Understanding the origin of the particularly small and anisotropic thermal expansion of MOF-74

TL;DR

This study explains the unusually small and anisotropic thermal expansion in MOF-74 by combining experimental x-ray diffraction with advanced theoretical calculations, revealing phonon contributions and stress-strain interactions.

Contribution

It provides a detailed microscopic understanding of the phonon and stress-strain mechanisms behind MOF-74's unique thermal expansion behavior, combining experimental and theoretical approaches.

Findings

MOF-74 exhibits small negative and positive thermal expansion coefficients.

Thermal expansion is influenced by stress-strain coupling and low mean Gr"uneisen tensor elements.

Only low-frequency phonon modes significantly contribute to thermal expansion.

Abstract

Metal-organic frameworks often display large positive or negative thermal expansion coefficients. MOF-74, a material envisioned for many applications does not display such a behavior. For this system, temperature-dependent x-ray diffraction reveals particularly small negative thermal expansion coefficients perpendicular and positive ones parallel to the hexagonally arranged pores.

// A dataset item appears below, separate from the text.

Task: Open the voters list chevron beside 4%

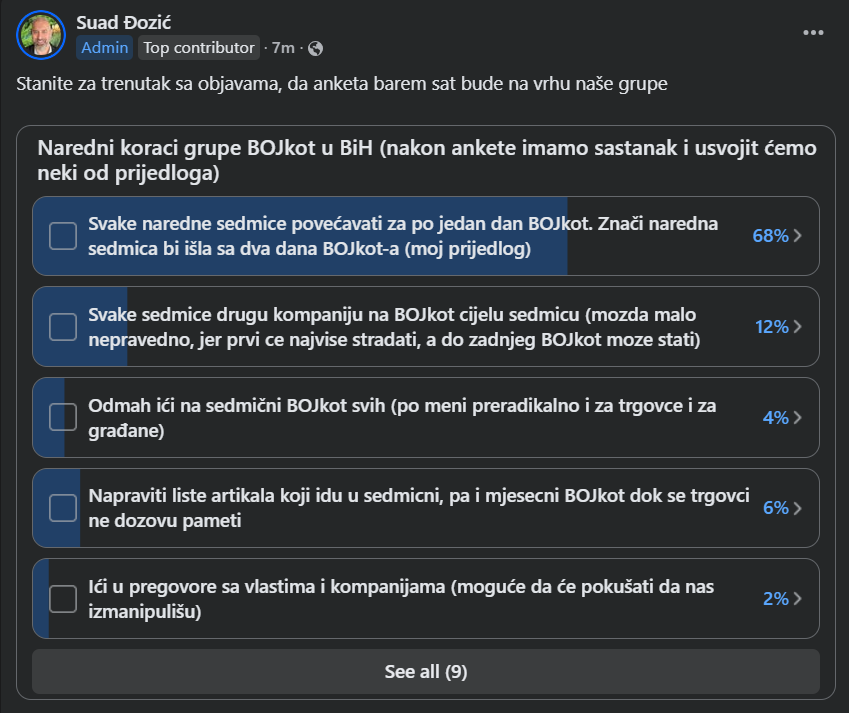Action: click(x=798, y=417)
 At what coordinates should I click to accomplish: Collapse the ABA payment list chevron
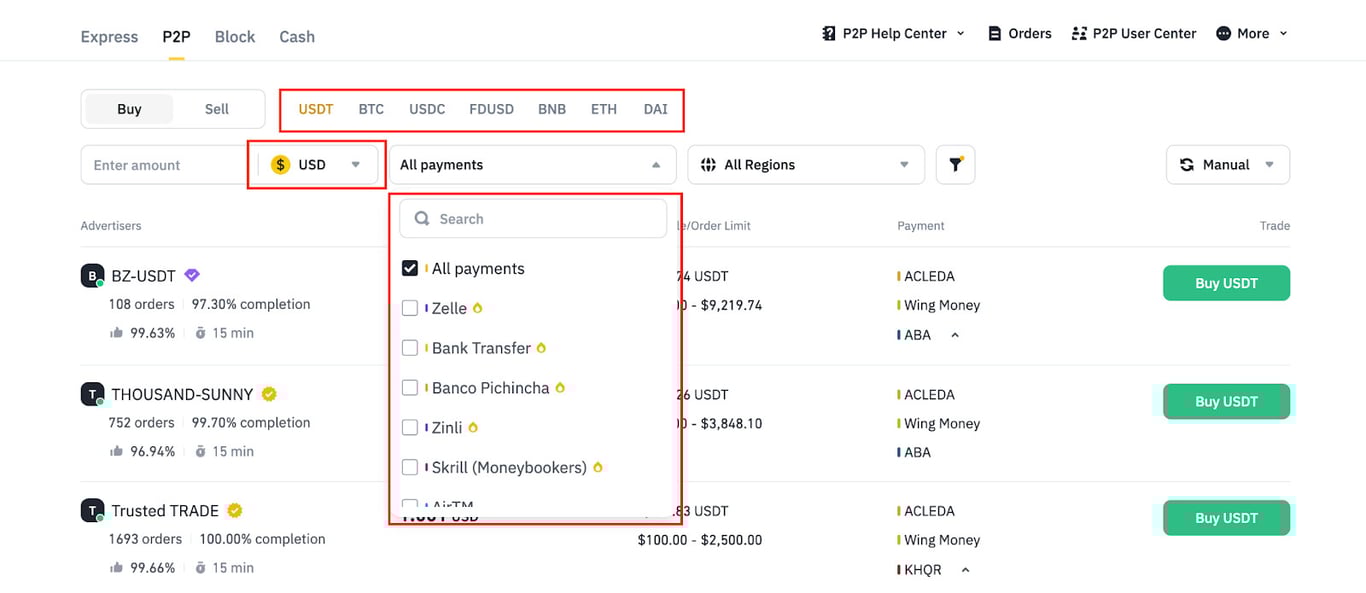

The observed trends are explained by combining state-of-the-art density-functional theory calculations with the Gr\"uneisen theory of thermal expansion, which allows tracing back thermal expansion to contributions of individual phonons. On the macroscopic level, the small thermal expansion coefficients arise from two aspects: compensation effects caused by the large coupling between stress and strain perpendicular to the pores and the small magnitudes of the mean Gr\"uneisen tensor elements, $\langle\gamma\rangle$, which provide information on how strains in the material influence its phonon frequencies. To understand the small mean Gr\"uneisen tensor in MOF-74, the individual mode contributions are analyzed based on the corresponding atomic motions. This reveals that only the lowest frequency modes up to ~3 THz provide non-negligible contributions, such that $\langle\gamma\rangle$ drops sharply at higher temperatures. These considerations reveal how the details of the anharmonic properties of specific phonon bands determine the magnitude and sign of thermal expansion in a prototypical material like MOF-74.